In its inaugural Quarterly InsurTech Briefing, Willis Towers Watson Securities, the investment banking business of leading global advisory, broking and solutions company, Willis Towers Watson, highlights the potential for the $100 billion small business insurance market to experience transformational digital disruption.

This new research, the first of a series of quarterly reports produced in collaboration with Willis Re and CB Insights, analyses how the industry is incorporating emerging technologies into existing processes to target friction costs within every aspect of the traditional insurance value chain.

Perhaps surprisingly the report outlines a reduction in the total InsurTech funding in the first quarter of 2017, but suggests this could be a result of the significant investments in 2016 now reaching the product launch phase.

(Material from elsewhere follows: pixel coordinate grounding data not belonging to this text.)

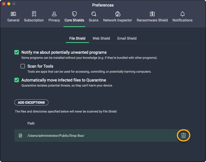The width and height of the screenshot is (206, 162).
Task: Uncheck Automatically move infected files to Quarantine
Action: pos(17,80)
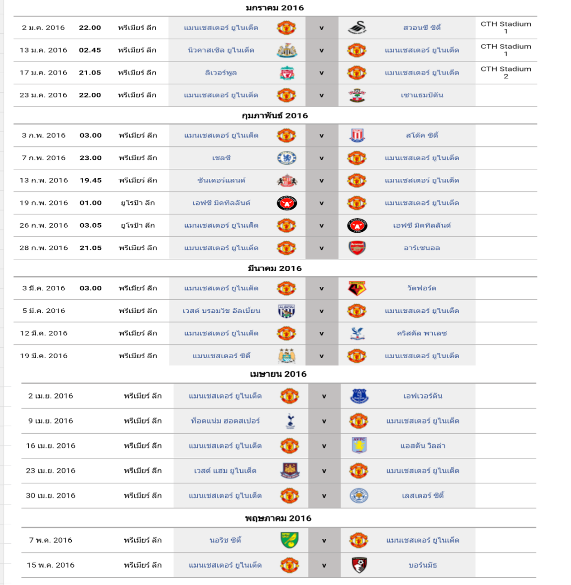571x585 pixels.
Task: Click the กุมภาพันธ์ 2016 month header
Action: pos(275,116)
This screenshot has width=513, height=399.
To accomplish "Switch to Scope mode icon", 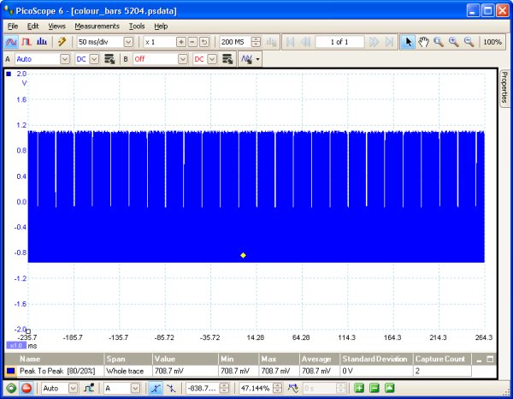I will coord(11,42).
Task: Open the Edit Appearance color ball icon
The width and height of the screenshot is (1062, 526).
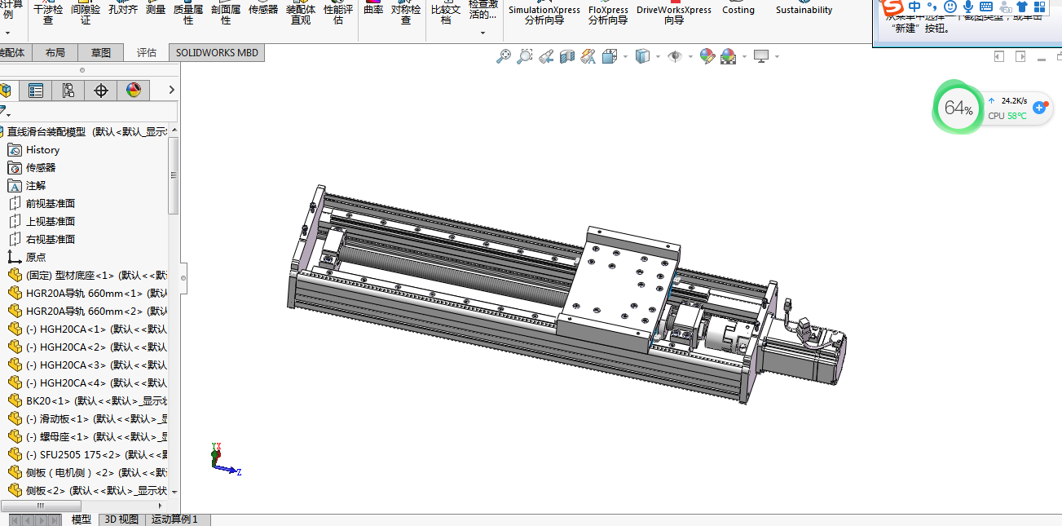Action: 707,56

As we reach a phase of ‘peak hype’ for InsurTech, the industry now needs to focus its attention on sustainable technologies that can increase the insurance value proposition, so that early, perhaps inflated expectations, can be developed into productive applications and innovations that will survive and become profitable business drivers.

The potential, the report highlights, is significant with the small business insurance sector seeing up to 25% of total premium being digitally underwritten by 2020, and this potential has been the driving force behind the significant investments made by many of the industry’s biggest players. From Travelers’ £400 million acquisition of UK SME insurance broker Simply Business in mid-March 2017, to Munich Re’s development of Digital Partners, its specialist division focused on investing in and partnering with emerging distribution start-ups, the industry is evidently embracing new technologies.

Rafal Walkiewicz, Chief Executive Officer, Willis Towers Watson Securities, said: “As incumbents face pressure from entrepreneurial businesses targeting friction costs within the traditional insurance value chain and the continued influx of alternative capital into the (re)insurance sector, it is important for industry leaders to demonstrate an open mind, embrace innovation and invest in potential applications.

“(Re)insurance market participants must also not be afraid to “fail fast” if they are going to identify technologies that will help them adapt their existing business models in order to position themselves for success in a streamlined insurance industry that is likely to look much different in the future than it does today.”